When we work, if we have open playmind we will not have fear of losing anything, so we can work continuously until we attain our goal. With the confidence that comes from playmind, we never hesitate and do not make mistakes. Doubts and hesitation come from a mind that is too rigidly serious.
When we have fears or hesitations, our interest in our work diminishes and we become lazy and weak, losing our confidence. If we do not have confidence, whatever we do, whatever we say, misses the target. Because our mind is scattered and frightened and hesitant, our concentration becomes lost.

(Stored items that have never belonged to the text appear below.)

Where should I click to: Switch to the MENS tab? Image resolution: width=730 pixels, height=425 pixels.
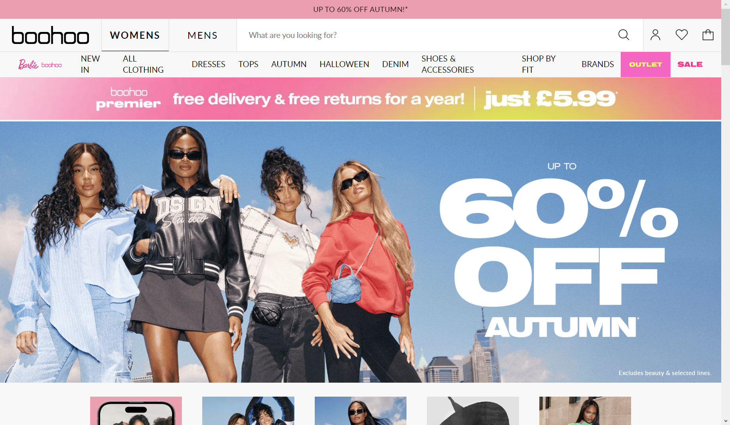(203, 35)
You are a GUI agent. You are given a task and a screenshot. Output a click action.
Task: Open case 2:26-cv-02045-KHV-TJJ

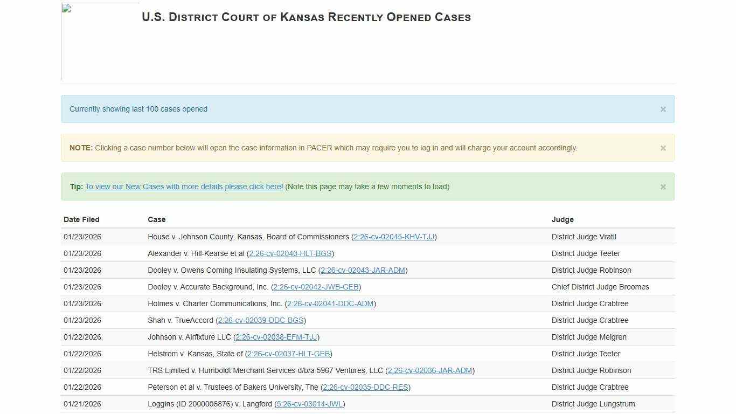(394, 237)
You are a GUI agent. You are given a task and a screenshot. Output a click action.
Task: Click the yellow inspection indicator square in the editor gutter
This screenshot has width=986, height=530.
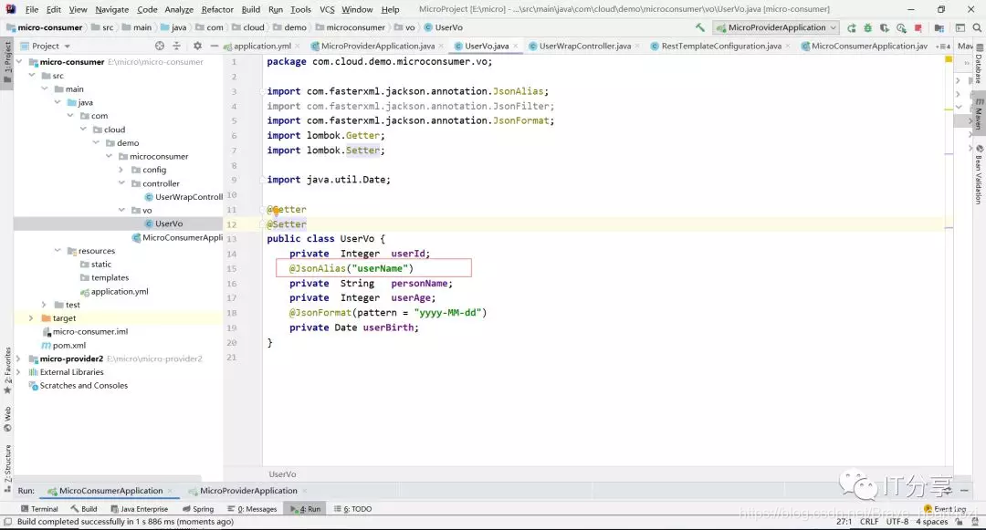pos(949,59)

If we do not have concentration, we cannot penetrate to the target because our mind is always stuck before it reaches its aim. When we realize that we have missed the target, we become frustrated. Our mind becomes even more narrow, unstable, and fragile from this frustration and everything is lost in our life situation….

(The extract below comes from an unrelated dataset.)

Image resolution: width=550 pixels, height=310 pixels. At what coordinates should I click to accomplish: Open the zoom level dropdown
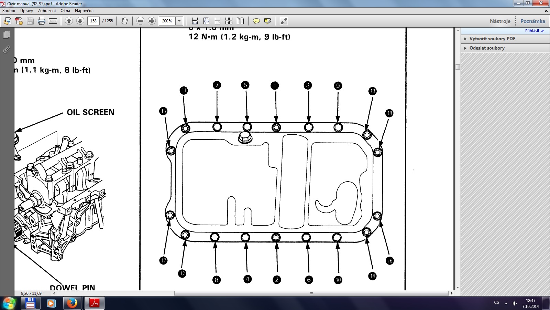pyautogui.click(x=179, y=21)
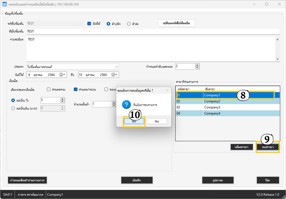Decrease the discount percent spinner value
The width and height of the screenshot is (286, 199).
[63, 102]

If we have playmind, we can see, through meditation, that all phenomena are like magic. Then, wherever we go, we are comfortable… When we practice, we need rested playmind. All spiritual qualities are invisible and substanceless and are inherent within all substances. If we are too serious, the aim of our meditation becomes more and more distant, because our mind is divided and obscured, but if we have playmind, our minds will always be clear, like the pond which becomes clear when left alone, free from disturbances.
Tarik Cutuk on Playful Mind
Philosopher, Tarik Cutuk, who is part of my NACH (NENA Arts & Culture Hub) community, and their links with the philosophical posthumanism movement, has also mused on the importance of a playful mind. He says:
Given the state of the world, and collapse-ology, I don’t think there’s any question that we must begin to loosen the relational and affective restrictions modernity has imposed upon our being; and learn to see, sense, and relate otherwise. But how to do this work?
I think play, as distinct from gamification is the key. While we’ve frequently discussed the capacity of games to bring out our creativity, I think we’ve missed the point a little bit. The thing that allows us to be creative when playing games is not their game-y nature, rather I believe it is our mentality when we play games. We are typically playing games for leisure. We are relaxing outside of professional hours. This kind of mentality cannot be manufactured in any setting, it must come about organically.
I’m sure we all know someone, who even whilst engaged in “gaming”, is chronically unable to move into a space of “play”. Let’s all find radical ways to hold space for each other to truly rest, feel cared for and loved, and in so doing enable our inner capabilities and capacities to reimagine a better world!